More than double the previews, more than double the revenue—that's how this works, right? Time to party?
Except sales actually declined.
It turns out that my poor render servers can't keep up with demand! The average render time for free previews has gone from around 2:15-2:30 to more like 4:30-5:00. I rolled back some of my site changes to ease off on the number of previews being created, but the servers weren't able to recover straight away. By this point, one of the machines was in a death spiral that actually caused render times to go up to 12:00 yesterday before the entire machine hard crashed. After a reboot it seems to be humming along, which points to a second problem (Problem 1 being that I just don't have enough servers running to keep up with demand): render server performance degrades over time.
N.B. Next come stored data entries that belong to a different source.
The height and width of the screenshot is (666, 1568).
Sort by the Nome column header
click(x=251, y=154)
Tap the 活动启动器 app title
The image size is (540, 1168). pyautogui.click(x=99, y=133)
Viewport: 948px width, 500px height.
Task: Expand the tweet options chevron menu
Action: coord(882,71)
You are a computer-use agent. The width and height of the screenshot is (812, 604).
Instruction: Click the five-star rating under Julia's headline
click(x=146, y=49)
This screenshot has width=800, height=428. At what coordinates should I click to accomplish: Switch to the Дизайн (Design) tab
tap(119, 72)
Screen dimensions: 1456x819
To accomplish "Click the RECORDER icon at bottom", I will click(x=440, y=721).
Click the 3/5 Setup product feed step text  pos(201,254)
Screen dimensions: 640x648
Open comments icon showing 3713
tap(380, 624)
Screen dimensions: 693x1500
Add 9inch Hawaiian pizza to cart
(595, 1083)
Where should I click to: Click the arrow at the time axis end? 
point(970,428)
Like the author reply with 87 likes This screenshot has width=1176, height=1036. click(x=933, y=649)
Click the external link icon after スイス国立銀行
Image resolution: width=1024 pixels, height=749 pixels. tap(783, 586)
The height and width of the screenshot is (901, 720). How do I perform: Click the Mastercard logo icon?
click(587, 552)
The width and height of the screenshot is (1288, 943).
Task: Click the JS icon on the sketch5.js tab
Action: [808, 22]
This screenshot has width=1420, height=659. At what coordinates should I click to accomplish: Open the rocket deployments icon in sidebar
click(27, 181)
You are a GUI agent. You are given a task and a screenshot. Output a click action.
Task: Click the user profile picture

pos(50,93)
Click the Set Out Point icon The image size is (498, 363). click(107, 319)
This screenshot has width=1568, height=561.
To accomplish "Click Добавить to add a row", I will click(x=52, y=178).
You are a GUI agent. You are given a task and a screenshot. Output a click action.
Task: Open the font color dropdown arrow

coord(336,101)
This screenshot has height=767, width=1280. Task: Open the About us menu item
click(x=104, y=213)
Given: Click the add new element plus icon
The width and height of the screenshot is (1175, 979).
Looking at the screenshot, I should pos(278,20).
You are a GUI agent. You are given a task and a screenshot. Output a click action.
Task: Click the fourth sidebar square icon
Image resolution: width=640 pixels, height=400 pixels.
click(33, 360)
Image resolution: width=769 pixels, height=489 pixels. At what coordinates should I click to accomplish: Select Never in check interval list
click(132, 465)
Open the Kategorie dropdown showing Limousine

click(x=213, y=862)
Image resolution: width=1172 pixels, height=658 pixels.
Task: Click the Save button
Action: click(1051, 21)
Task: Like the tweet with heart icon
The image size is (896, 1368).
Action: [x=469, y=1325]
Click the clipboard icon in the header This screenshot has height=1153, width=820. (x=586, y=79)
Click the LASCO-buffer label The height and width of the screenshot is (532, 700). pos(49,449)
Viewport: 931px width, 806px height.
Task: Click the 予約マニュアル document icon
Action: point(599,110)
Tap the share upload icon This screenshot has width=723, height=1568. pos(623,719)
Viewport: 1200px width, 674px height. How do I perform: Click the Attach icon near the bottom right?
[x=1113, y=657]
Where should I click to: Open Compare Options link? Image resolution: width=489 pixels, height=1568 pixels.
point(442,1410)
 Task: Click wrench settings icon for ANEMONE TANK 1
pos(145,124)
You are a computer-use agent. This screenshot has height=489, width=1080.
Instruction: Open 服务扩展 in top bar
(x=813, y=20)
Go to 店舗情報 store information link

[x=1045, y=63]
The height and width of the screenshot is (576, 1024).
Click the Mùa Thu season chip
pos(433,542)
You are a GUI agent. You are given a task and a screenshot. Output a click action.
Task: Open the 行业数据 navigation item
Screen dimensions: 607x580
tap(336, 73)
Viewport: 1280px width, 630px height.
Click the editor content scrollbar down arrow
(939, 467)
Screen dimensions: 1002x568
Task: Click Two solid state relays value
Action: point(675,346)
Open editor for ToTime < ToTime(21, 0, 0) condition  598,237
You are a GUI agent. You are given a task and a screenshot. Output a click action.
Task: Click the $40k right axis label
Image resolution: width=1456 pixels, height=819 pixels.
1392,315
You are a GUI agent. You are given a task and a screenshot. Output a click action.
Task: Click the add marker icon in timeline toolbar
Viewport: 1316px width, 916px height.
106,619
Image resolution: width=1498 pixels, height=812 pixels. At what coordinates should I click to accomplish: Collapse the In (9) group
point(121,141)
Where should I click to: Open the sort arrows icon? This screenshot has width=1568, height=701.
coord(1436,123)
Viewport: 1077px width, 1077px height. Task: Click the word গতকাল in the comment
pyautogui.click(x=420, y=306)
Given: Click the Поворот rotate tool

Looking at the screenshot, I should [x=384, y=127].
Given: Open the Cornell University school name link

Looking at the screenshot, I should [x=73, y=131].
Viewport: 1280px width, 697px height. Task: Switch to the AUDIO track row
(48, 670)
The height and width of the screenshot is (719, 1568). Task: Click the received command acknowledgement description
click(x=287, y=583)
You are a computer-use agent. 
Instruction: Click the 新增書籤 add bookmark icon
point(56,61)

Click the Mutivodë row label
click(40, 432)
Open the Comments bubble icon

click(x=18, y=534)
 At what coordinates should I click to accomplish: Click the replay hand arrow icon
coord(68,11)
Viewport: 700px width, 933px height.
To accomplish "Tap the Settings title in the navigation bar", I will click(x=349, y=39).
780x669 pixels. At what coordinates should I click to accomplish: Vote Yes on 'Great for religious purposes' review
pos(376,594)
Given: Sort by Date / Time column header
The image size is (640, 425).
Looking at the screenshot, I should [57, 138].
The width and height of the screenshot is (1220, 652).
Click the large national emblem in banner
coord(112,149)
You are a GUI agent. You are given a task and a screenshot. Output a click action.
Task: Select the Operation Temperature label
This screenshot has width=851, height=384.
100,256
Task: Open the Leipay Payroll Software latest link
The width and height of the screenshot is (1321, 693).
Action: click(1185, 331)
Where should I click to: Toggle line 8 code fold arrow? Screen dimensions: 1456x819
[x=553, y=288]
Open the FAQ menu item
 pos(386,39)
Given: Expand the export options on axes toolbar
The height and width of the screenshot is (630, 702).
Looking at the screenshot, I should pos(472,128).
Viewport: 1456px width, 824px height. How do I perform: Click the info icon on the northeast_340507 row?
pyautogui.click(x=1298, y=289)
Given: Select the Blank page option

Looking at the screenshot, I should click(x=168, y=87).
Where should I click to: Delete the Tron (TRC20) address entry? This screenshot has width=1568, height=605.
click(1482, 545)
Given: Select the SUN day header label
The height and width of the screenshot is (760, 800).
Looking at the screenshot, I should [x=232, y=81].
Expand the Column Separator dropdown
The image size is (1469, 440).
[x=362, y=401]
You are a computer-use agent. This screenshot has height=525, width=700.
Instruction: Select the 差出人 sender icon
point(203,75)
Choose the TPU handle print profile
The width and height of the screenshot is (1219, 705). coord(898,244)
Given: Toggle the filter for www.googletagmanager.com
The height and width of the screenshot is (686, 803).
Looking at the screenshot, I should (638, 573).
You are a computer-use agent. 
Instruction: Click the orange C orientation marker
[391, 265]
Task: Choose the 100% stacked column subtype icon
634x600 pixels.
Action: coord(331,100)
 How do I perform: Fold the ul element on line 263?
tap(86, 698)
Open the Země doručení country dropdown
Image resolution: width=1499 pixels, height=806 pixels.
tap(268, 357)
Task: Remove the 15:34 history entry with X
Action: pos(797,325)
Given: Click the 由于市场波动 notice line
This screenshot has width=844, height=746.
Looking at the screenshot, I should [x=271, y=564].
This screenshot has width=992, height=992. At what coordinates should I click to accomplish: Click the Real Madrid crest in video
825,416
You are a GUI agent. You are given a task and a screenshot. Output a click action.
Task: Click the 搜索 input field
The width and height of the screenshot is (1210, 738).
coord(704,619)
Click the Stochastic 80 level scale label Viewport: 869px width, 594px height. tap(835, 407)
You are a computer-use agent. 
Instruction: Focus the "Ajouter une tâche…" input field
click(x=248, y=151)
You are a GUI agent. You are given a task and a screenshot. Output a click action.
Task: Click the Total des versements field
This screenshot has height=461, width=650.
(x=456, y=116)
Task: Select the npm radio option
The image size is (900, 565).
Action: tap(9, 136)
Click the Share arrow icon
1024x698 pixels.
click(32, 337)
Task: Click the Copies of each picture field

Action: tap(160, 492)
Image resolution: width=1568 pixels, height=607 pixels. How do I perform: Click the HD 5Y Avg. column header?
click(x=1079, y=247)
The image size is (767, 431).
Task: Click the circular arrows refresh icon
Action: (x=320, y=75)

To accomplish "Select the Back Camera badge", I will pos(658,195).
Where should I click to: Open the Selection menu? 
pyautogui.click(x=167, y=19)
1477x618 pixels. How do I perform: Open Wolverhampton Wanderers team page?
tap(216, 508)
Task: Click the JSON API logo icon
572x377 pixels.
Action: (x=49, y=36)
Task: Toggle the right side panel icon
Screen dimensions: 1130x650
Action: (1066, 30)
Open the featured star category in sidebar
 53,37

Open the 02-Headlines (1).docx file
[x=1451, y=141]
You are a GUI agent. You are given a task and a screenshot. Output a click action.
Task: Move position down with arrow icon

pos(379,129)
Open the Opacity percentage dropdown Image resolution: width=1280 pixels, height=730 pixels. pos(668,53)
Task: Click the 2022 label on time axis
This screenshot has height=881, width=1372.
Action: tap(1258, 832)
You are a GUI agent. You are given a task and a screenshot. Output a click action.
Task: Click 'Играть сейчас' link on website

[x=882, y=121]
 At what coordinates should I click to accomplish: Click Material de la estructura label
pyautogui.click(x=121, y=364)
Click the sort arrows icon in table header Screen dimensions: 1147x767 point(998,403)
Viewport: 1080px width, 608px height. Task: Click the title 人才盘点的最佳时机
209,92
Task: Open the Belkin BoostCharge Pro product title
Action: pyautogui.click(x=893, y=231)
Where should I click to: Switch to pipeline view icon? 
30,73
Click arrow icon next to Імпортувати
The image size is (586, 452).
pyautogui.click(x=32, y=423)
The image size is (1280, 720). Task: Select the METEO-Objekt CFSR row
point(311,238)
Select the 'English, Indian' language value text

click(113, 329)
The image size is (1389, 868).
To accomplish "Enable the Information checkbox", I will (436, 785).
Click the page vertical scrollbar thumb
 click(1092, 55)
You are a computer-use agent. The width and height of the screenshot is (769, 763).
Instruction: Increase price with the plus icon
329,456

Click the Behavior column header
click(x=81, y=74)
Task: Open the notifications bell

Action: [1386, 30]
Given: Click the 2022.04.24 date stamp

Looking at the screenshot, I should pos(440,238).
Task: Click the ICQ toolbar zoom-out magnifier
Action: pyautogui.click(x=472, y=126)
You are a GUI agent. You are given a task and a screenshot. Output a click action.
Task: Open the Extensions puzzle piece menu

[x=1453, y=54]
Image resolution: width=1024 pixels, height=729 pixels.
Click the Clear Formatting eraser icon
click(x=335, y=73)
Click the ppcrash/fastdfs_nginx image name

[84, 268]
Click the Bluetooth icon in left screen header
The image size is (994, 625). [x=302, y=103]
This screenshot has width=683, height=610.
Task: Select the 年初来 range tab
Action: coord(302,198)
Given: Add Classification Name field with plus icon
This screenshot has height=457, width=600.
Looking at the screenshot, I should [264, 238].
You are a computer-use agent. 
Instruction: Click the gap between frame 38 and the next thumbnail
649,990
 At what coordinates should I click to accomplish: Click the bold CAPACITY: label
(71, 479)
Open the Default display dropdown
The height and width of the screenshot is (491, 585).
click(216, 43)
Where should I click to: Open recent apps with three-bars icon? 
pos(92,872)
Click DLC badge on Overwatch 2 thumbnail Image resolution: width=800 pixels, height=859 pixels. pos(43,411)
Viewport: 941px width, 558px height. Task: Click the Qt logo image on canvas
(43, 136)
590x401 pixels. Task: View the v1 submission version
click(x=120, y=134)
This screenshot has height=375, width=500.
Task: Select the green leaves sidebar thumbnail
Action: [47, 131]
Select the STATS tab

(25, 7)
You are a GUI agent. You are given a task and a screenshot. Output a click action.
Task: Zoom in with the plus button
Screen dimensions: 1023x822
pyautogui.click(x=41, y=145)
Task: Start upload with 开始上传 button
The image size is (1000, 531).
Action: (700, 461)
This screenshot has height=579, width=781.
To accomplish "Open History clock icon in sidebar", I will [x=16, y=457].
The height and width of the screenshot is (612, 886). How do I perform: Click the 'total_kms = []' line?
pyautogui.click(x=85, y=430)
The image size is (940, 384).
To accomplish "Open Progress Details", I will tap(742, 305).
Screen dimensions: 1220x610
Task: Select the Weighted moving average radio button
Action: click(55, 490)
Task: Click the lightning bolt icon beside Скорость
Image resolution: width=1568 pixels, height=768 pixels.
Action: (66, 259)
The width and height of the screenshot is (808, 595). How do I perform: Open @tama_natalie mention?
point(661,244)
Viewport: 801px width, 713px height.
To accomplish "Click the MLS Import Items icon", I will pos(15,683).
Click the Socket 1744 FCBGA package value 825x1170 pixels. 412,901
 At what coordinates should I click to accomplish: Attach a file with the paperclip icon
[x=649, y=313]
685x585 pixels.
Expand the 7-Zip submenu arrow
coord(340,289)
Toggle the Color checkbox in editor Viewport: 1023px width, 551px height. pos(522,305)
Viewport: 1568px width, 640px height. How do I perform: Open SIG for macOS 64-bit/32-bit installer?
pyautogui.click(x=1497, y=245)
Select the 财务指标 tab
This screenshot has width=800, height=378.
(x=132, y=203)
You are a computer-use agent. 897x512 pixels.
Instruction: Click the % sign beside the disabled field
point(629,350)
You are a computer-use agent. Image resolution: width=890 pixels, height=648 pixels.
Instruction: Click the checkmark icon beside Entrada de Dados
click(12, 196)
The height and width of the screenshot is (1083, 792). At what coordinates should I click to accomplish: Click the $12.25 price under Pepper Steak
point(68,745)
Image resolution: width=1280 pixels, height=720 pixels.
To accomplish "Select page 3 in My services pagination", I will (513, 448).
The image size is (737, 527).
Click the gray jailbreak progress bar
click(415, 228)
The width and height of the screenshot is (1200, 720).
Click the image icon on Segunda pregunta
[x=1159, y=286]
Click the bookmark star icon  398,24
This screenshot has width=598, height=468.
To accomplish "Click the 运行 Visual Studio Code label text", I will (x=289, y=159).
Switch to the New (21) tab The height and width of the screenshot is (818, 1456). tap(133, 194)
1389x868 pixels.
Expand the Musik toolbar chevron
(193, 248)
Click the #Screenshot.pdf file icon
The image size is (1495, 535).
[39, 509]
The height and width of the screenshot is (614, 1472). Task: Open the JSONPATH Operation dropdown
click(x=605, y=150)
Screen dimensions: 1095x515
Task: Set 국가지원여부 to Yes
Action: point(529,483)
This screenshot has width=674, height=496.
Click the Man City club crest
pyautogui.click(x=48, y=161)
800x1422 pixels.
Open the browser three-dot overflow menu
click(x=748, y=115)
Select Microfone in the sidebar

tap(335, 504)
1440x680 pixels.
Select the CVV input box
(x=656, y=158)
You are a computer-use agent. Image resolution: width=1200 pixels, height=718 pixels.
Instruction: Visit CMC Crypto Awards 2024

Problem 1 could be solved in the short term by just adding more servers, but the current system is pretty brittle and it takes quite a while to get a new server configured and deployed... and this doesn't solve problem 2. I'm hoping that the still-in-progress server re-architecture will solve both problems, so—in the short term—I think the best solution is to double down on rebuilding the render servers and manually restart the existing servers once they start to bog down.
Scale is a good problem to have, so thanks for bearing with me as I figure out how to scale up to meet this new influx of traffic!